Five of nine vacuum vessel sectors now in place inside the ITER tokamak pit, with 200 degrees of the plasma chamber assembled and two further sector module installations scheduled before the end of 2026
(Image courtesy of ITER)
Five of nine vacuum vessel sectors are now seated in the ITER tokamak pit following the successful installation of sector module #4 on the 27th of May. The 36-hour operation brought the plasma chamber past the halfway mark and continued a tightening learning curve that has ITER’s assembly teams completing sector modules faster than the project’s own baseline schedule projected.
ITER vacuum vessel assembly reaches critical midpoint
The lift of sector module #4 unfolded in three distinct phases spanning 26 to 27 May. Nine hours of pre-lift tests and verifications began at 6:00 a.m. on Tuesday, covering metrology confirmation and sequential test lifts to 90 mm and then 500 mm. Transfer to the tokamak pit then took 12 hours, with the module arriving 500 mm above its final landing position at 3:00 a.m. on Wednesday.
From there, 15 hours of ultra-precise landing manoeuvres followed. Teams reconnected sensors, verified alignment with gravity supports, and brought the 1,400-tonne lift (including rigging) into contact with the TIPI tables – the toroidal field coil in-pit installation tools used for adjusting and positioning components later in the assembly process. The overhead cranes released the full weight shortly after 6:00 p.m.
Mathieu Demeyere, the principal construction manager who supervised the operation for ITER, credited the outcome to preparation and team responsiveness, saying the ability to adapt to challenges as they arose made a safe landing possible. Tokamak assembly at ITER now encompasses five vacuum vessel sectors standing side by side in the pit, with 200 degrees of the plasma chamber in position.
Tokamak assembly learning curve accelerating ahead of schedule
Each sector module installation has delivered measurable gains in assembly efficiency, and sector module #4 marks the clearest evidence yet. Sector module #7, the first to be assembled under the current programme, took 7.4 months from the time its vacuum vessel sector entered tooling to the moment it landed in the pit in April 2025. Sector module #4 completed the same process in 5.5 months, a reduction of nearly two months.
Sector module #4 landed ahead of the ITER Baseline schedule, as have its predecessors in the pit, with lessons learned continuing to drive greater efficiency at each successive installation.

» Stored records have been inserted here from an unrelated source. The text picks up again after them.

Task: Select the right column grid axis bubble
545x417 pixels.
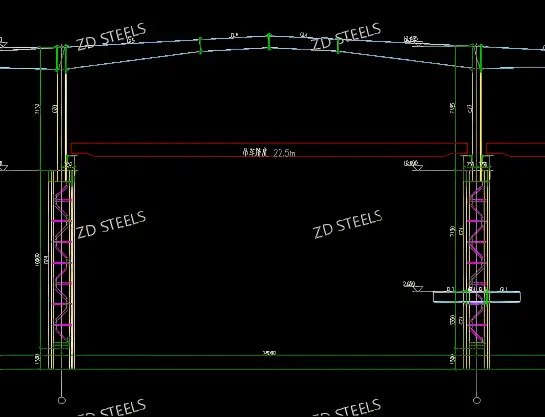Action: pyautogui.click(x=477, y=400)
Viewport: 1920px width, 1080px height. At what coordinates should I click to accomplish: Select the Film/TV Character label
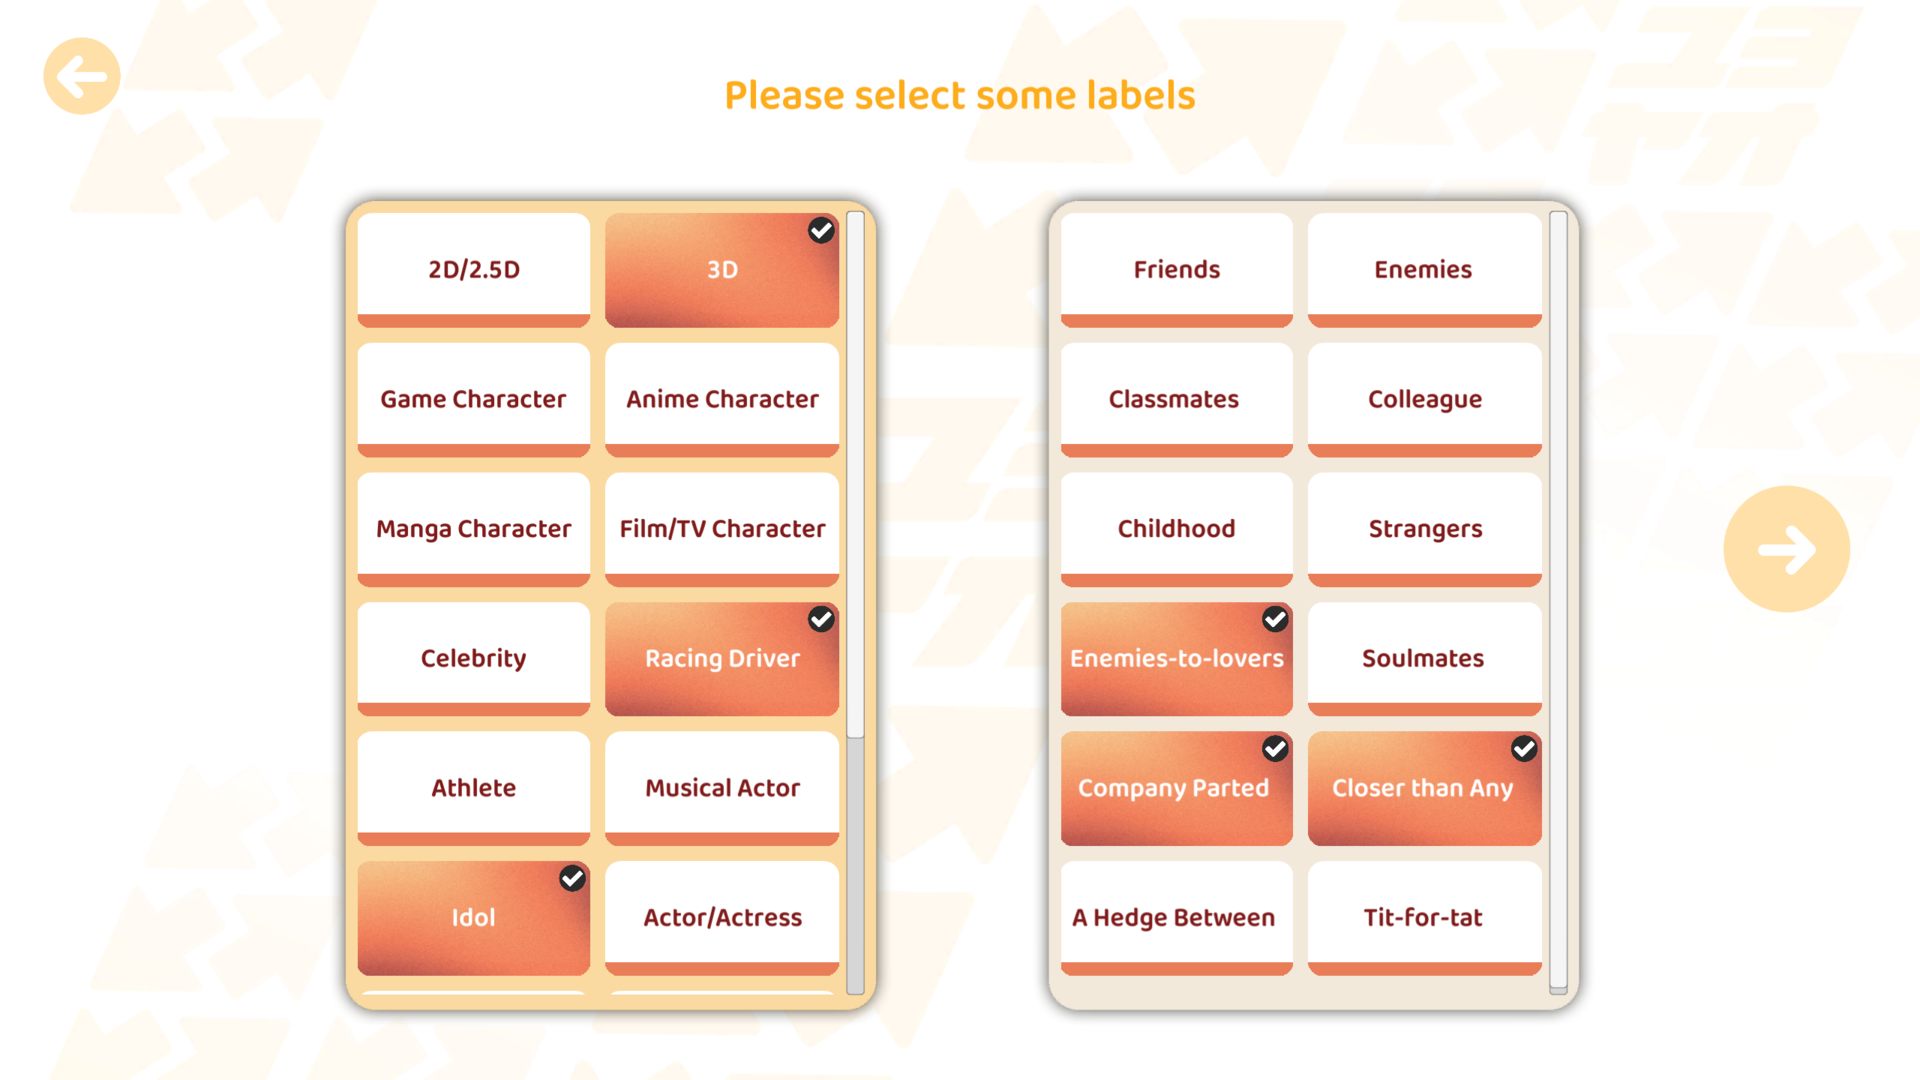point(721,528)
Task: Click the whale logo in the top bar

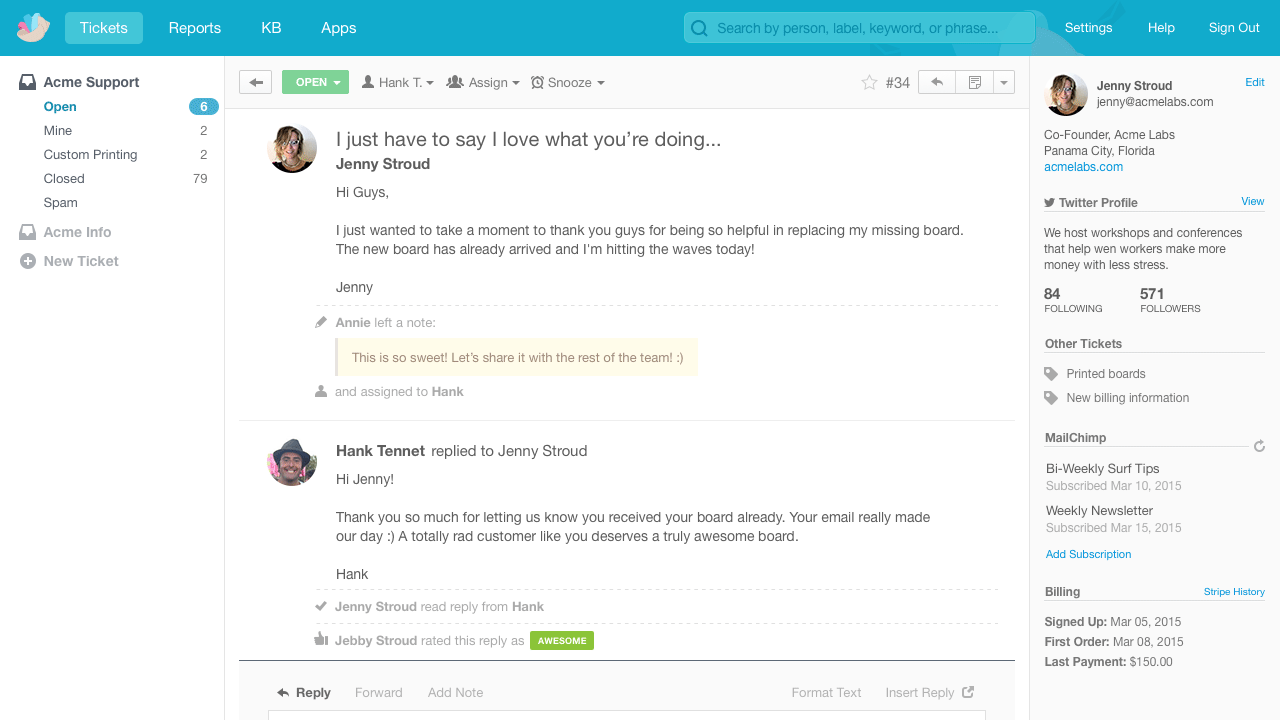Action: pyautogui.click(x=30, y=27)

The CNPE Consortium, the international industrial partnership serving as principal contractor for tokamak assembly, worked alongside ITER Organisation teams through rotating shifts over the full 36-hour operation.

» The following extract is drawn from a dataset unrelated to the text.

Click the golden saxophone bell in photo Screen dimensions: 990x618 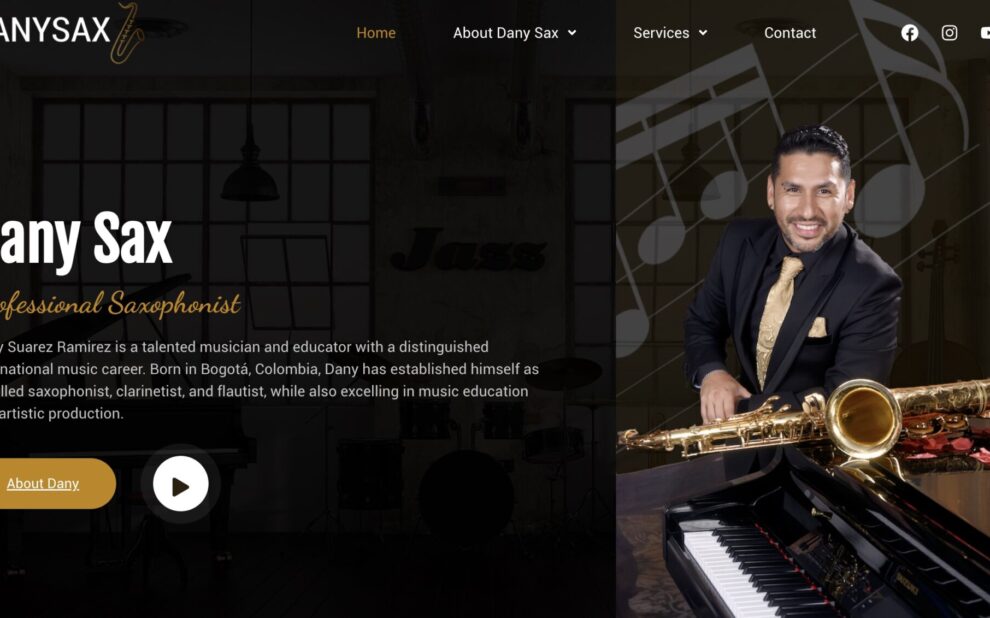[x=863, y=419]
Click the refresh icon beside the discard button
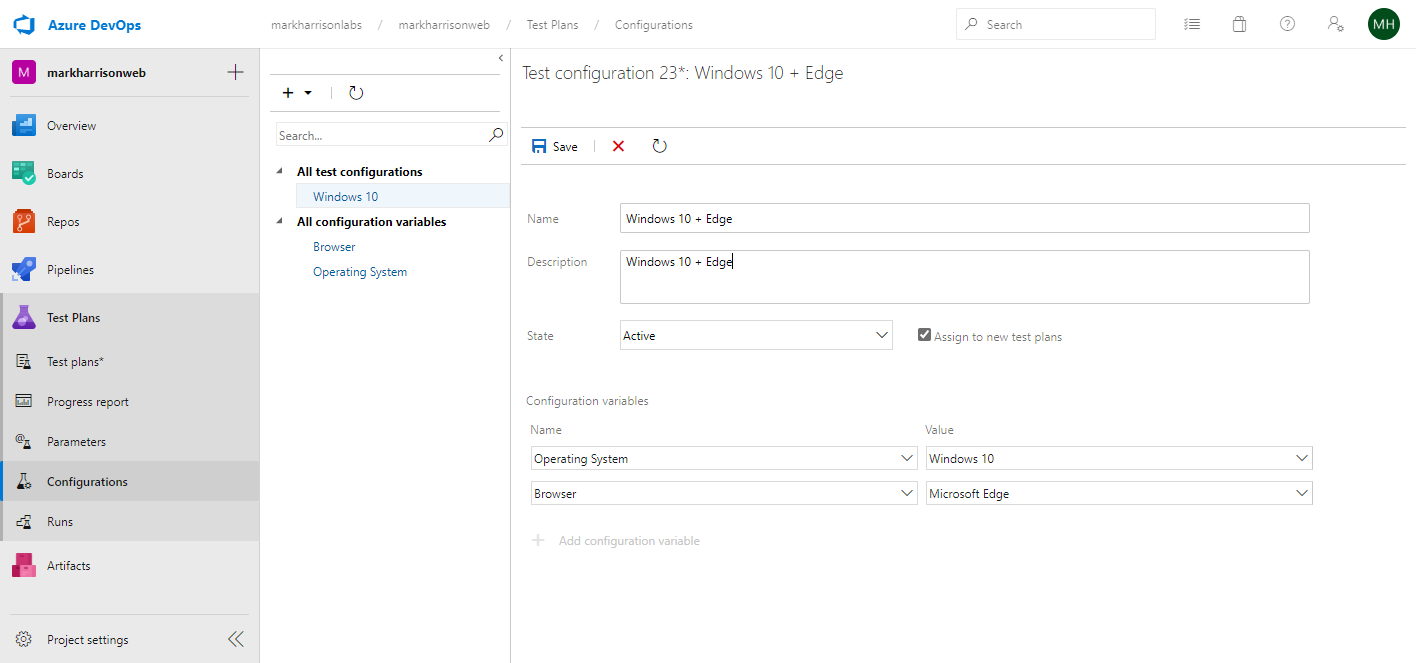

Nicolas Sapet, the ITER project leader for sector module sub-assembly, said the learning curve effect had been expected but was materialising more quickly than anticipated, with progress driven by experience accumulated across teams.
A sixth sector module is scheduled for installation this summer on the opposite side of the machine. A seventh is expected before the end of 2026, keeping plasma confinement hardware on track as the project works toward a complete nine-sector vacuum vessel.